Objectives:
A – Restate word for word the passage from the Black & White film article, everything from "Black & White Episode I: The Dawn of Assault was" down to "beloved Harbor City.".
B – Take the Black & White film article further, picking up right after its final line.

Document passage:
○ ○ ○ ○ ○
Black & White Episode I: The Dawn of Assault (Mandarin: 痞子英雄首部曲：全面開戰) is a 2012 Taiwanese action thriller film directed by Tsai Yueh-hsun. It is a prequel to and based on the television series Black & White (2009).

The film stars Mark Chao as Wu Ying Xiong, reprising his role from the television series, with Huang Bo and Angelababy also starring.

Black & White Episode I: The Dawn of Assault was released on January 13, 2012.  A sequel, Black & White: The Dawn of Justice, was released in 2014.

Premise 
A brave policeman and a paranoid gangster are forced to team up for 36 hours to resolve a major crisis that could destroy their beloved Harbor City.

Cast
Mark Chao as Wu Ying Xiong
Huang Bo as Xu Da-Fu
Angelababy as Fan Ning
Terri Kwan as Tu Hsiao-ching
Leon Dai as Jabar
Alex To as SIS Captain Ou
Jack Kao as Yuan
Ken Lin as Tung
Dean Fujioka as Li Che-yong
Dino Acconci
Julio Acconci
Lin Yu-chih as Bao
Fox Hsu as Er Bao
Hsiu Chieh-kai
George Wu as Jack
Matt Wu
Hsia Ching-ting
Jason Tsou
Chien Te-men
Janine Chang as Lan Hsi-ying (voice)
○ ○ ○ ○ ○
Source data:
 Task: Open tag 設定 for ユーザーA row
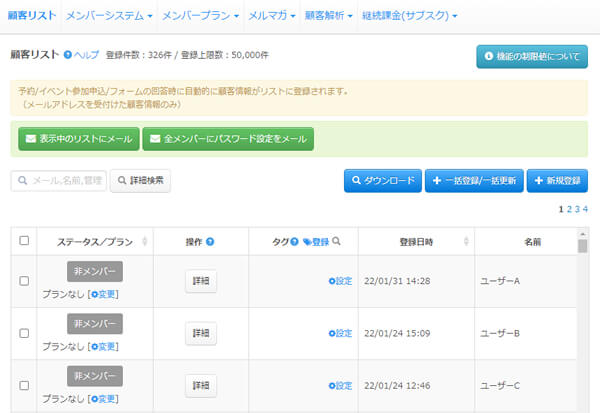coord(340,281)
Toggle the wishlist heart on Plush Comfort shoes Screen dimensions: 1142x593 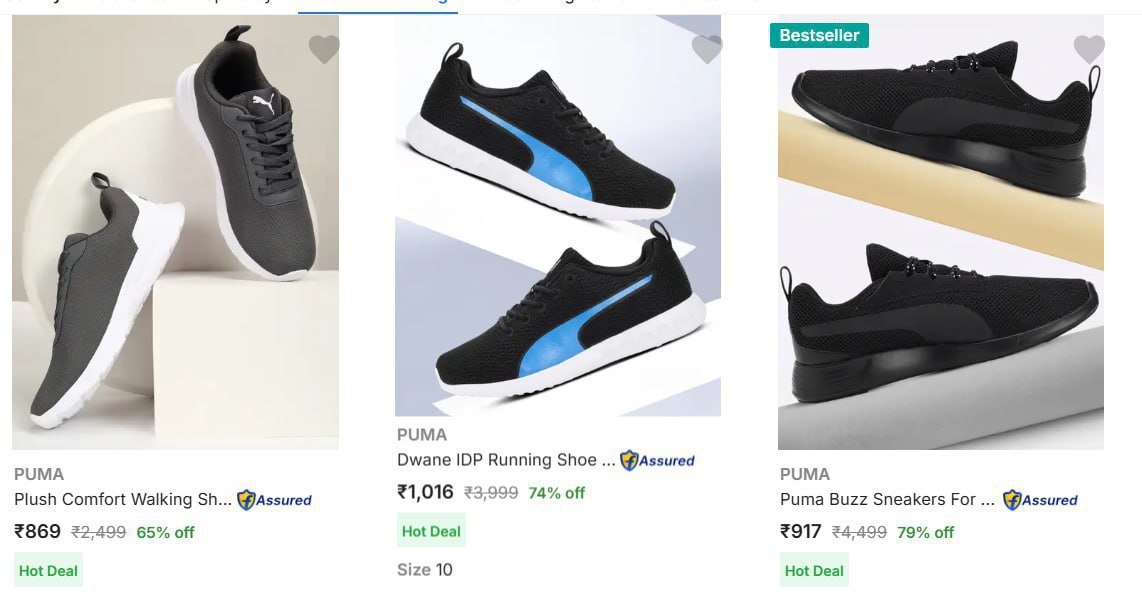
○ ○ ○ ○ ○
Results for each task:
A –
Black & White Episode I: The Dawn of Assault was released on January 13, 2012.  A sequel, Black & White: The Dawn of Justice, was released in 2014.

Premise 
A brave policeman and a paranoid gangster are forced to team up for 36 hours to resolve a major crisis that could destroy their beloved Harbor City.

B –
Reception
The film earned NT$37.6 million at the Taipei box office and ¥89.5 million at the Chinese mainland box office.

On Film Business Asia, Derek Elley gave the film a grade of 3 out of 10 and said: "Taiwan's first action blockbuster is a fiasco, redeemed only by Mainland comic Huang Bo." Taipei Times complemented its action scenes, but criticized its characters and plot lines.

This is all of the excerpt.